=== What you should do ===
Exact copy, no pictures: repeat the data that follows.

=== Dataset records ===
* * *

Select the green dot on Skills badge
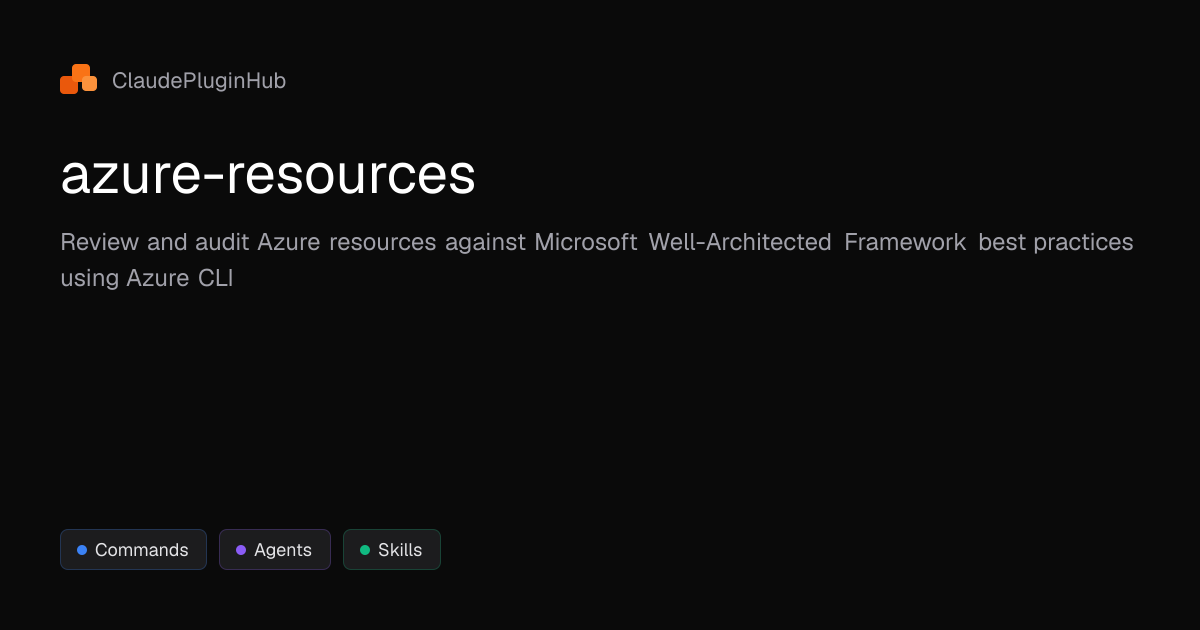The image size is (1200, 630). (x=364, y=549)
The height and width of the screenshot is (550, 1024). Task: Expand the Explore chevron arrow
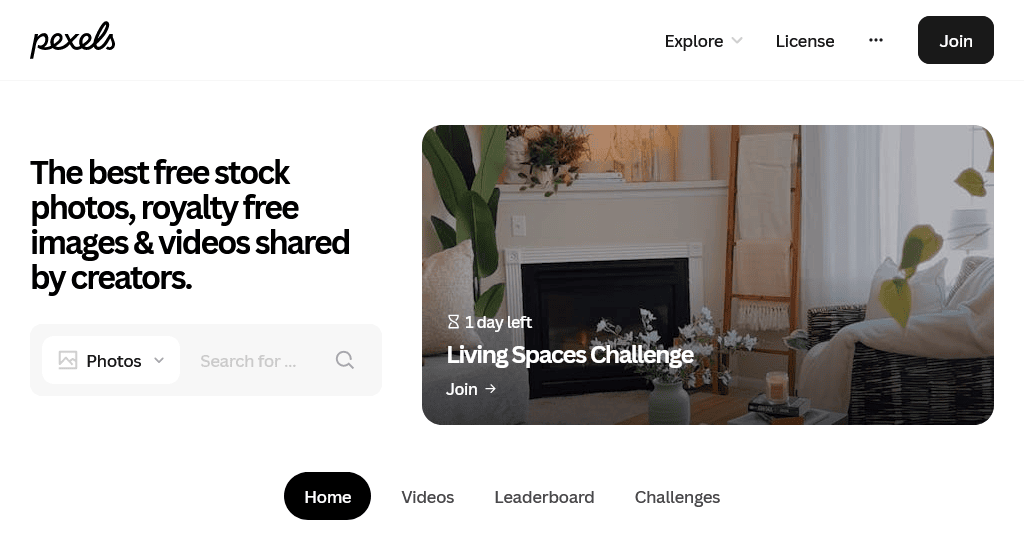click(737, 40)
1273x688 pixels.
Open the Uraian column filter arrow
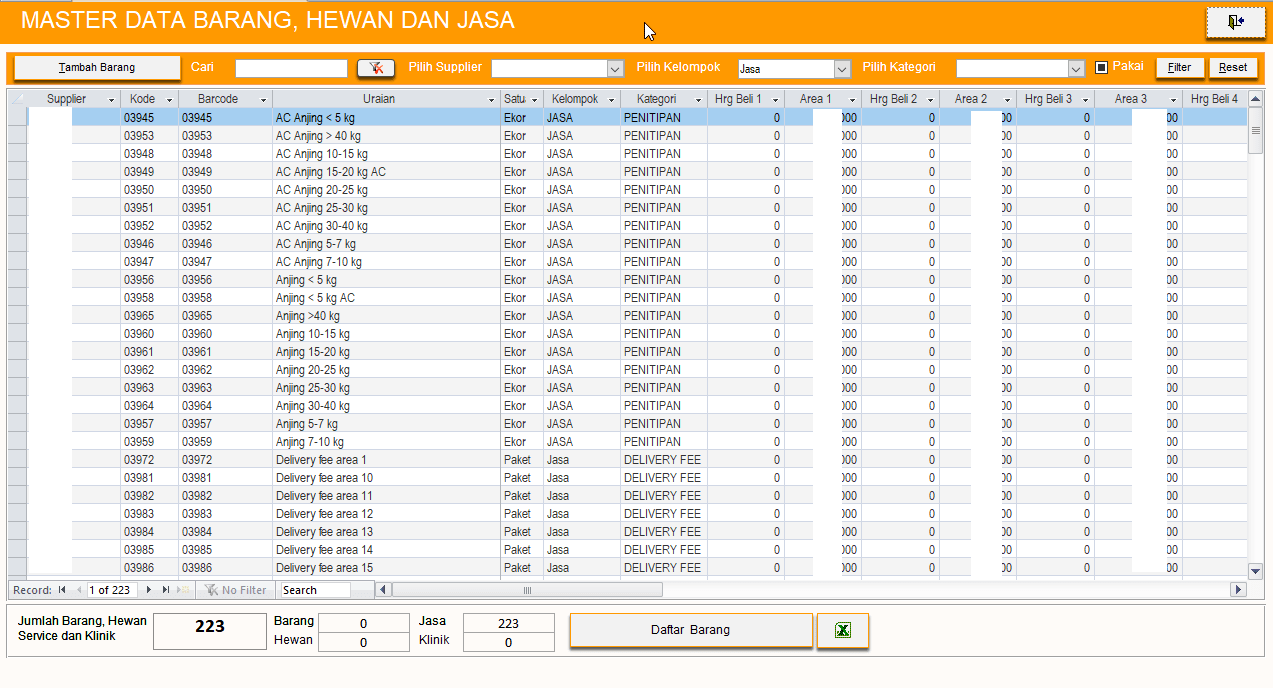pyautogui.click(x=491, y=100)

* * *

=== Answer area ===
Select the green dot on Skills badge
The image size is (1200, 630). (x=364, y=549)
The height and width of the screenshot is (550, 1024). Task: Expand the Explore chevron arrow
click(737, 40)
1273x688 pixels.
Open the Uraian column filter arrow
pyautogui.click(x=491, y=100)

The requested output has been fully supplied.